→ Task instructions: In the data below, the copy begins at the line containing "The image size is (700, 636)." and runs through the last line; repeat those lines exactly, minus the pictures.

→ Data:
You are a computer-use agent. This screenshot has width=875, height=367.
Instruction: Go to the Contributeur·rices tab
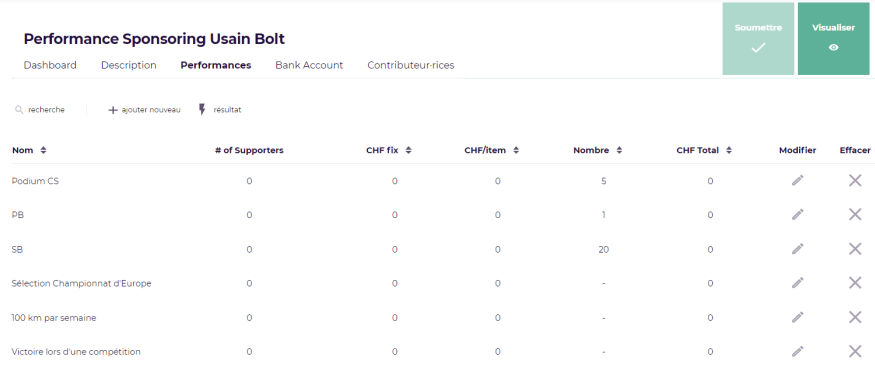tap(411, 65)
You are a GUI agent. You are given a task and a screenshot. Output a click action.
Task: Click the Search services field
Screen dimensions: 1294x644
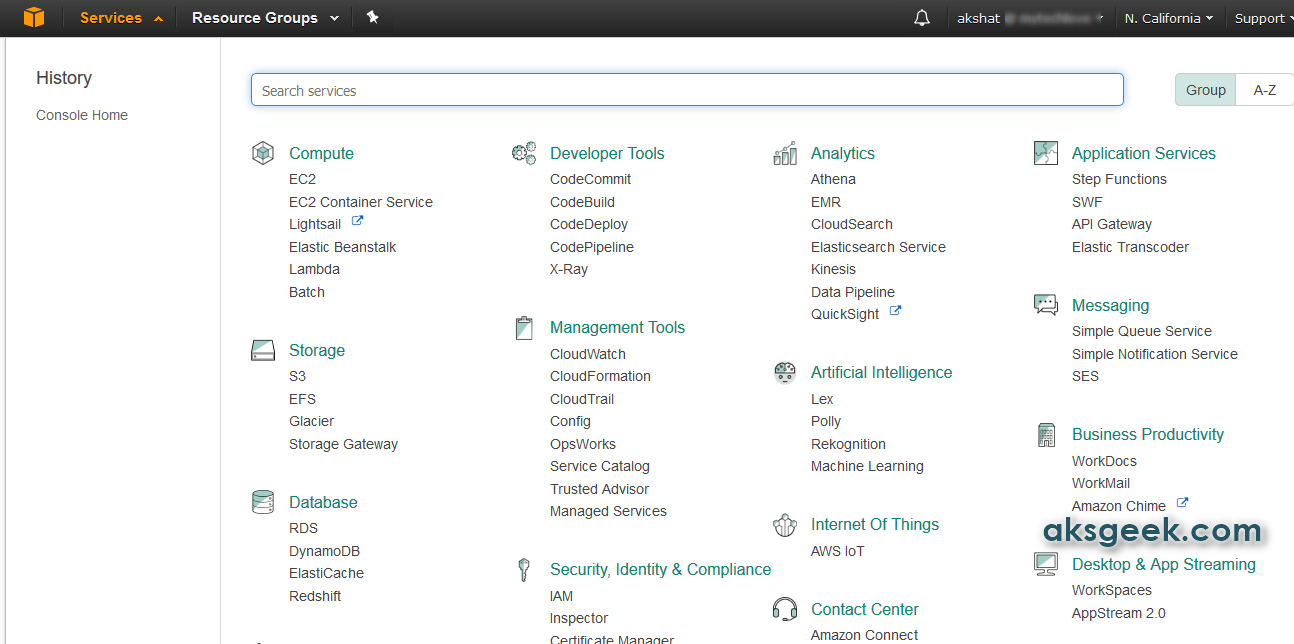tap(687, 90)
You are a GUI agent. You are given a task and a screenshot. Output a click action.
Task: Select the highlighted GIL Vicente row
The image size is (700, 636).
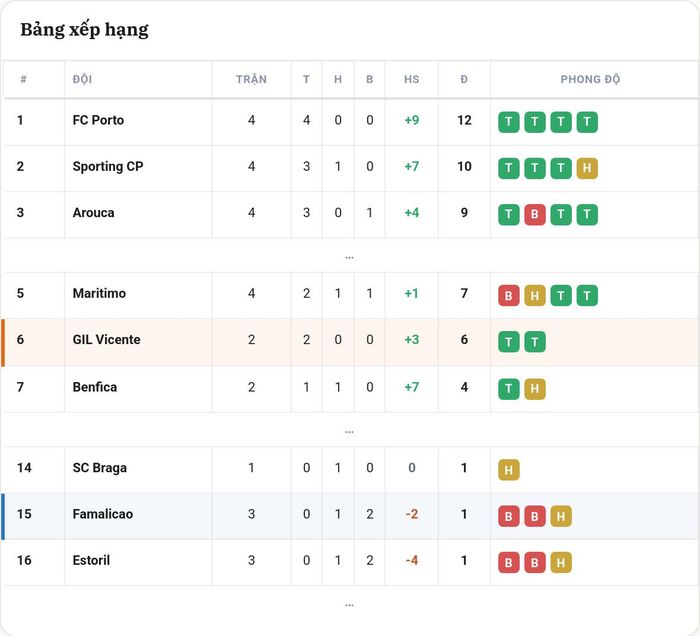tap(350, 342)
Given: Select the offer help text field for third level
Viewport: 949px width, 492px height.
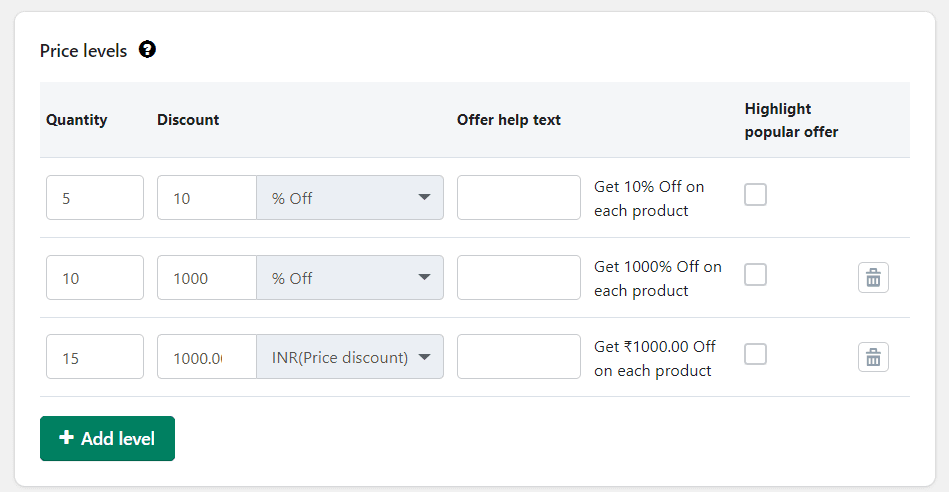Looking at the screenshot, I should (519, 357).
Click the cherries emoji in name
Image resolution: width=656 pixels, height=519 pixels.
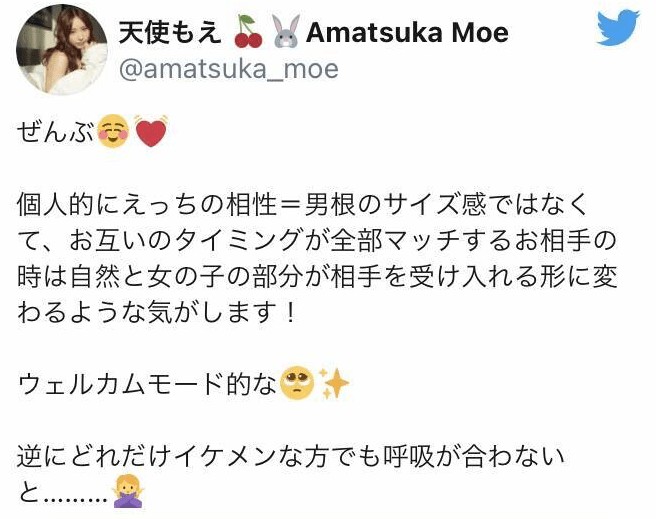pos(249,31)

→ Solution to the exercise:
The image size is (700, 636).
tap(350, 342)
Given: Select the offer help text field for third level
Viewport: 949px width, 492px height.
Looking at the screenshot, I should (519, 357).
Click the cherries emoji in name
Image resolution: width=656 pixels, height=519 pixels.
pos(249,31)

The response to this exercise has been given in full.